Consider the following Sturm-Liouville boundary value problem:
$\text{Given parameters }c > 0 \text{ and } \beta > 0, \text{ let } y=y(x) \text{ for } 0 \leq x \leq c. \text{ We have }$
$$y''+ \lambda y=0$$
$\text{ with boundary conditions }$
$$y'(0)=\beta y(0),$$
$$y'(c)=\beta y(c),$$
By supposing $y(x)=e^{kx}$, one can show that there is only one negative eigenvalue: $-\beta^2$
Is this the only eigenvalue? That is, there are no positive eigenvalues? I have heard that there is some sort of uniqueness theorem that guarantees this to be the case. What is this theorem?
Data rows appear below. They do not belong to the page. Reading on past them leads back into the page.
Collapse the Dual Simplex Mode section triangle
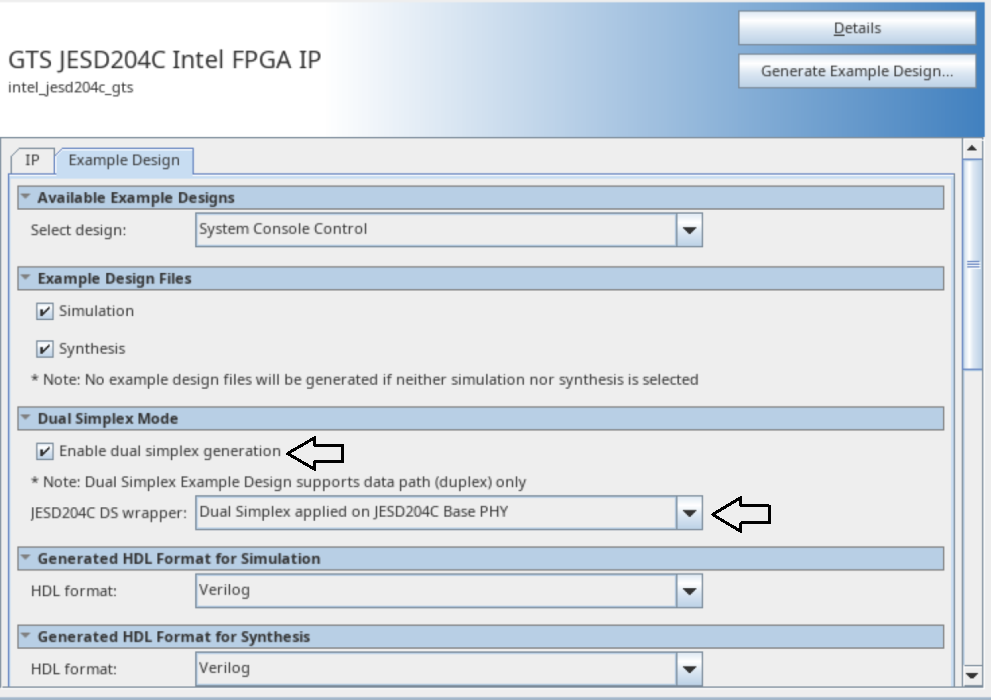 click(26, 418)
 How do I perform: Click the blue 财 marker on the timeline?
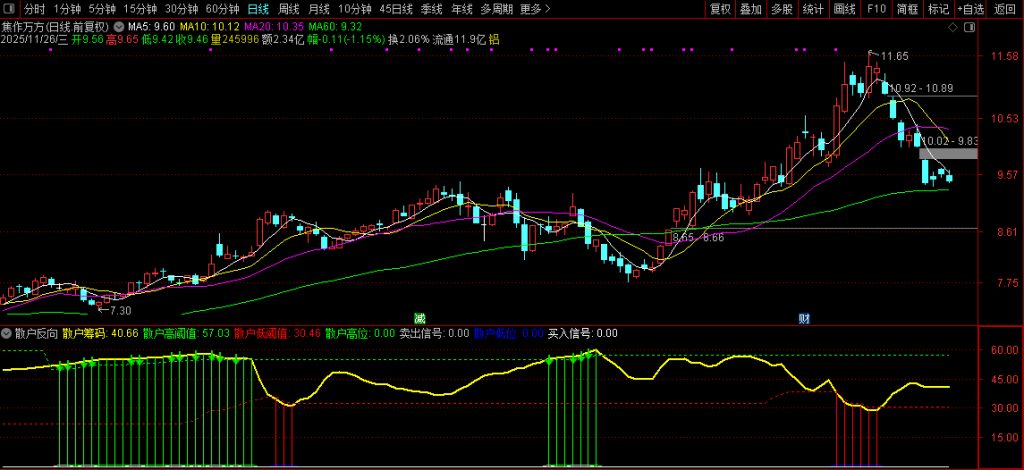803,317
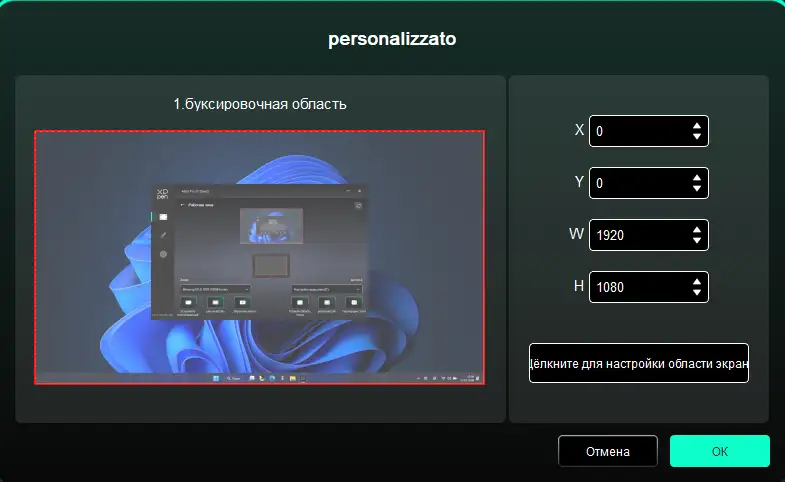Click the XP-Pen logo in the preview
This screenshot has width=785, height=482.
[x=163, y=192]

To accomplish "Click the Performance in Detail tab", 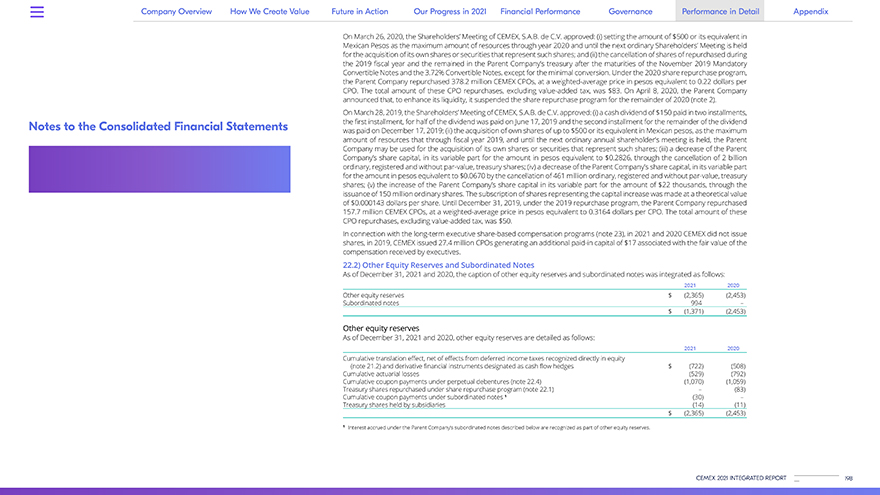I will tap(720, 12).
If it is the case that there are positive eigenvalues, what are they and how can one obtain them?
Your problem in standard Sturm-Liouville form is: $$ y''+\lambda y = 0,\;\;\; 0 \le x \le c, \;\; c > 0, \\ y'(0)-\beta y(0) = 0, \\ y'(c)-\beta y(c) = 0. $$ Start by solving $$ y''+\lambda y=0,\;\; 0 \le x \le c, \;\; c> 0, \\ y(0)=1,\; y'(0)=\beta. $$ This has the unique solution $$ y_{\lambda}(x)=\cos(\sqrt{\lambda}x)+\beta\frac{\sin(\sqrt{\lambda}x)}{\sqrt{\lambda}}. $$ And, this solution works for $\lambda=0$ as well if you let $\lambda\rightarrow 0$: $$ y_0(x)=1+\beta x. $$
Therefore, there is a non-trivial solution of the original problem for some $\lambda$ iff $y_{\lambda}'(c)-\beta y_{\lambda}(c)=0$, which gives the eigenvalue equation $$ 0=-\sqrt{\lambda}\sin(\sqrt{\lambda}c)+\beta\cos(\sqrt{\lambda}c) \\ -\beta\cos(\sqrt{\lambda}c)-\beta^2\frac{\sin(\sqrt\lambda c)}{\sqrt{\lambda}} \\ = -\sqrt{\lambda}\sin(\sqrt{\lambda}c) -\beta^2\frac{\sin(\sqrt\lambda c)}{\sqrt{\lambda}}. $$ The limiting case where $\lambda\rightarrow 0$ has no non-trivial solution unless $\beta=0$. So $\lambda=0$ may be excluded if $\beta\ne 0$, which gives the general eigenvalue equation in $\lambda$: $$ (\lambda+\beta^2)\sin(\sqrt{\lambda}c)=0,\;\;\lambda\ne 0. $$ The eigenvalues are $$ \lambda=-\beta^2,\frac{n^2\pi^2}{c^2},\;\; n=1,2,3,\cdots. $$ So, there is only one negative eigenvalue, but infinitely many positive eigenvalues.